-- Exercise --
No pictures, no extra lines: copy exactly from the line with "Uncheck the Enabled checkbox" through the end of the entries.

(Dataset excerpts)
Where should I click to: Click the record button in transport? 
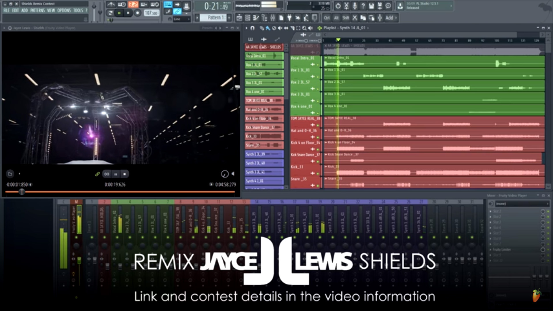[137, 13]
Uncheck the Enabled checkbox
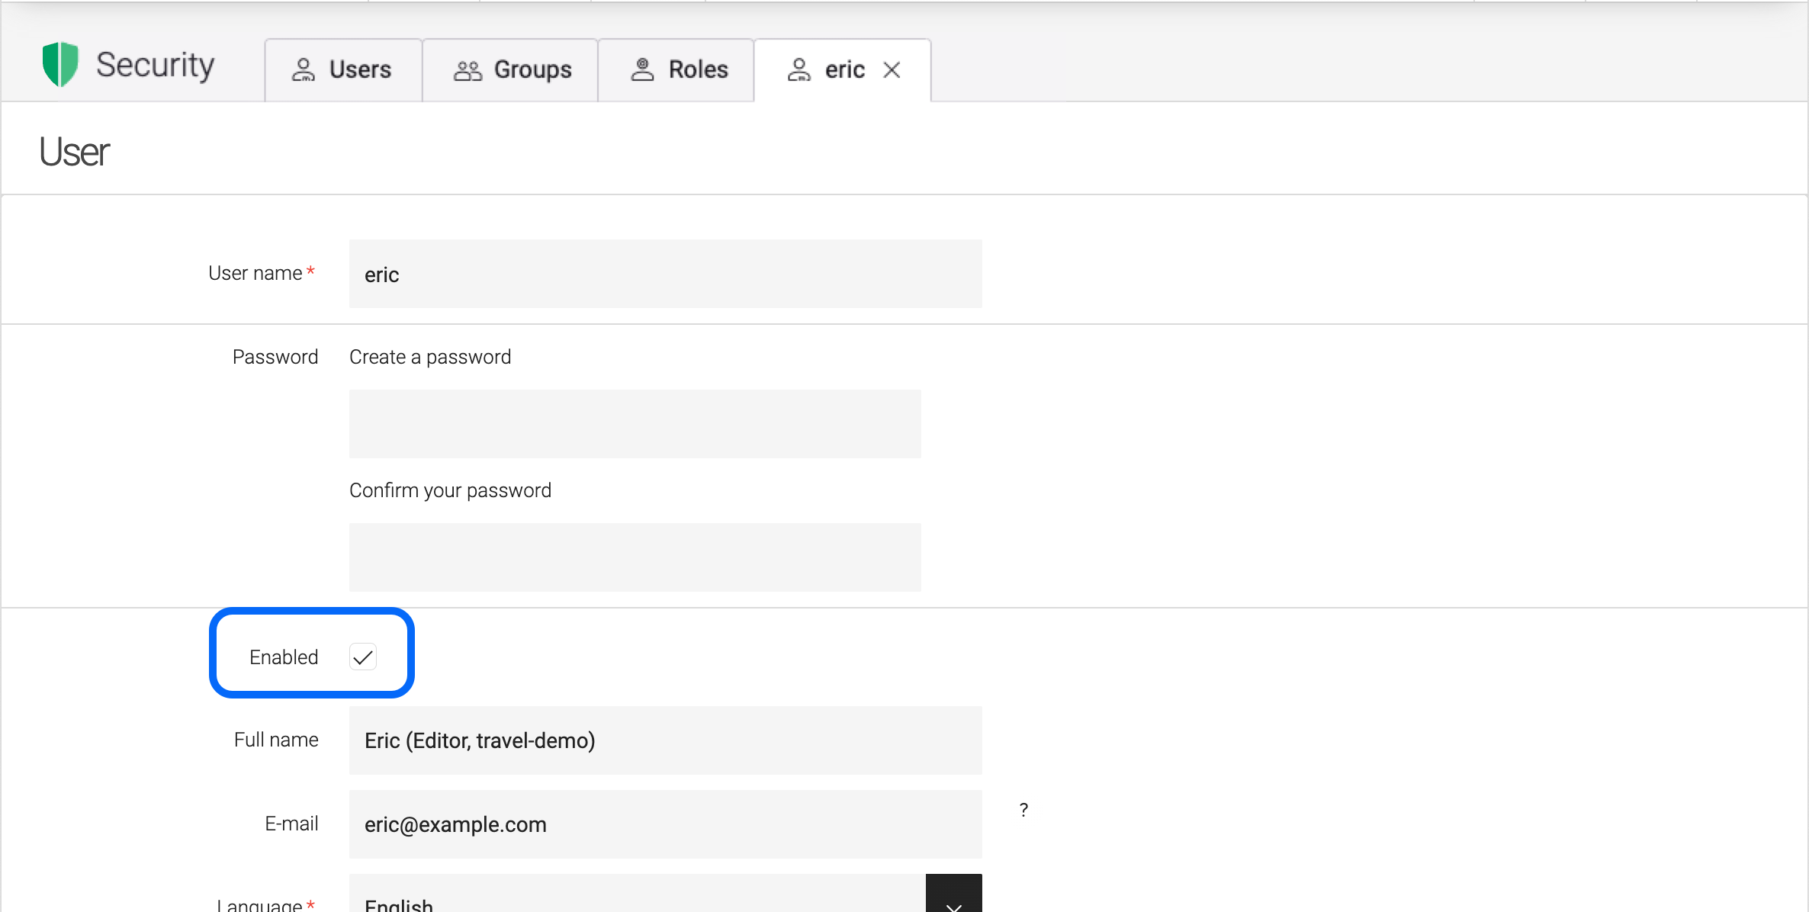Image resolution: width=1809 pixels, height=912 pixels. [x=363, y=657]
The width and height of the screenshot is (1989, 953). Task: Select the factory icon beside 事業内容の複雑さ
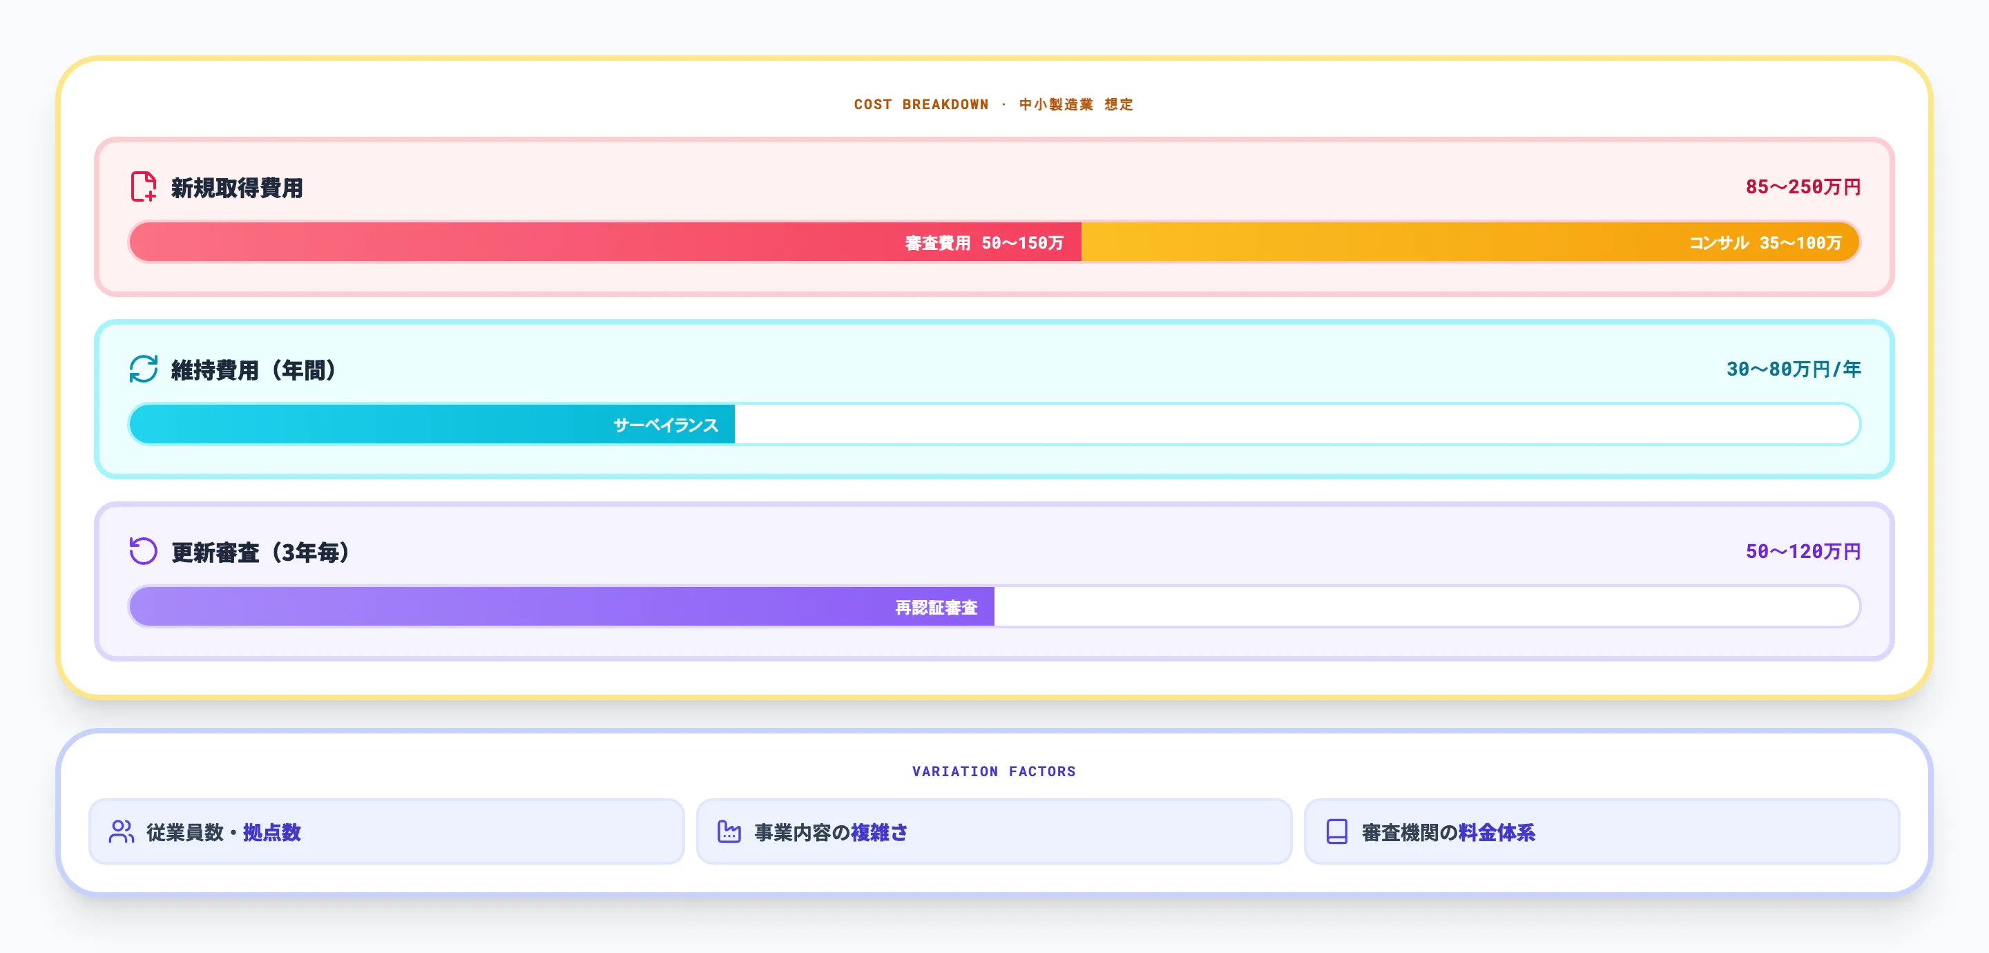728,832
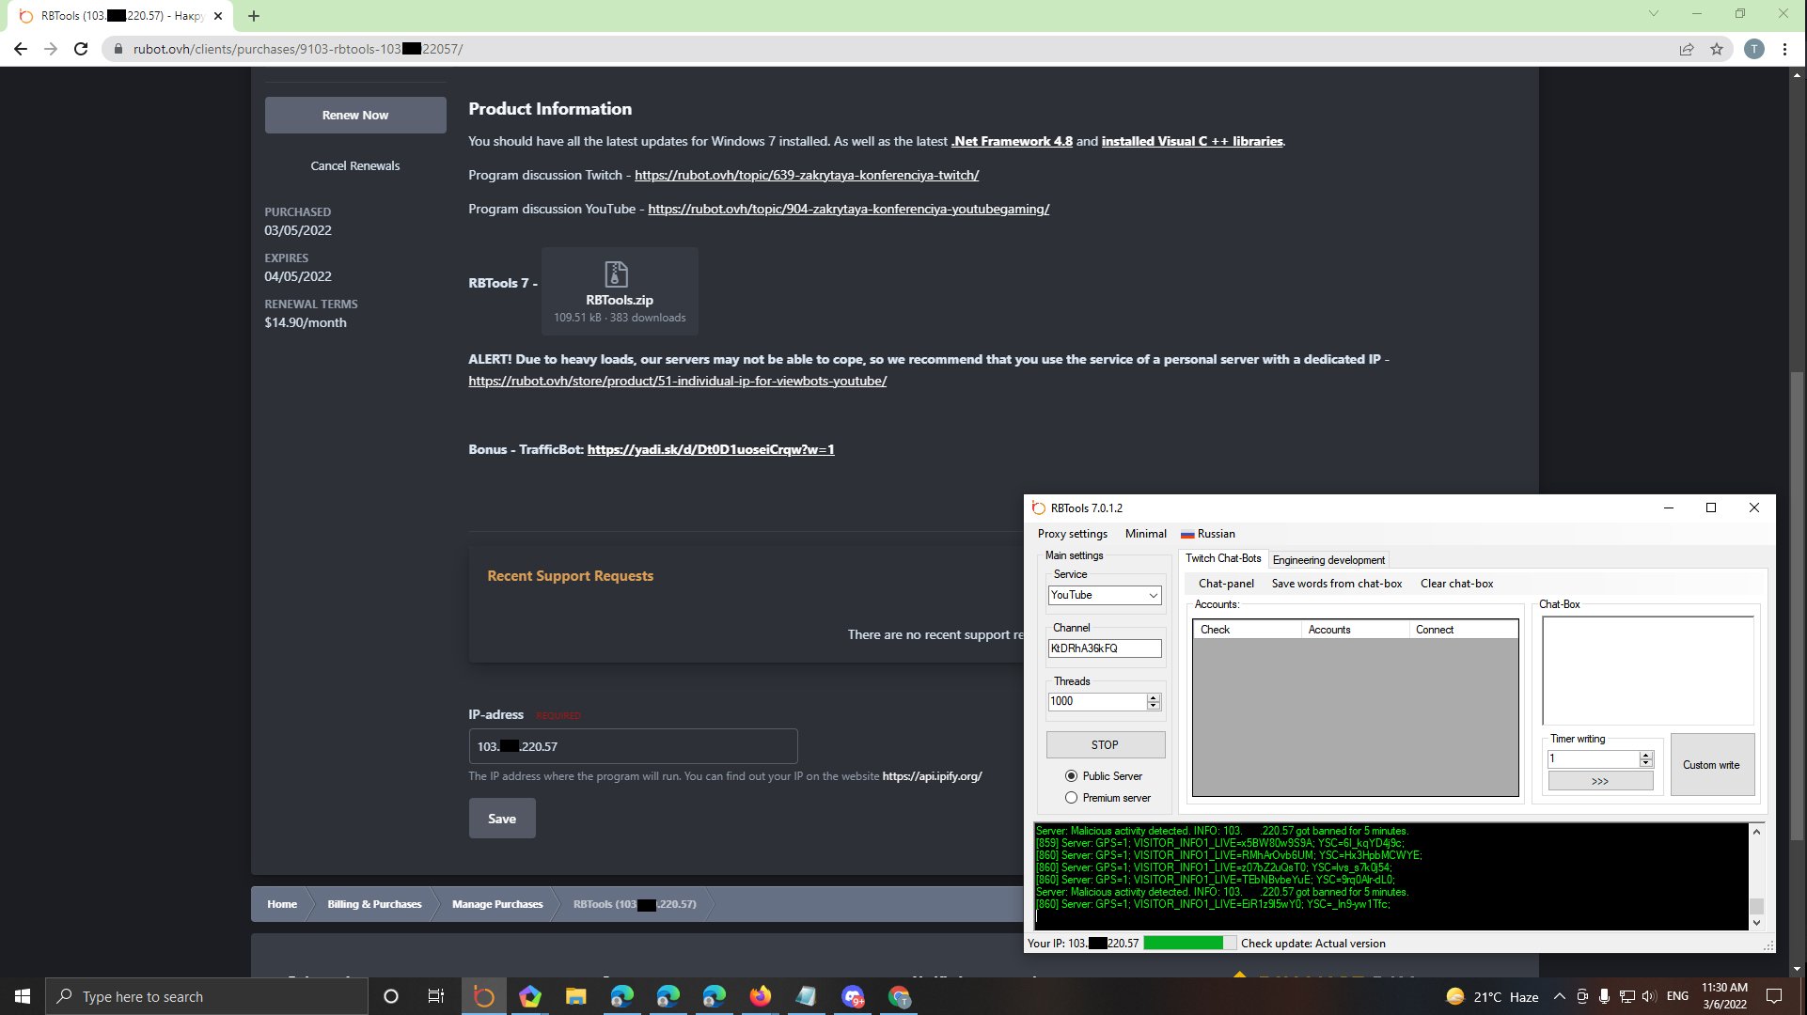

-- Solution to this task --
Uncheck the Enabled checkbox
Image resolution: width=1809 pixels, height=912 pixels. [x=363, y=657]
The width and height of the screenshot is (1989, 953). Task: Select the factory icon beside 事業内容の複雑さ
728,832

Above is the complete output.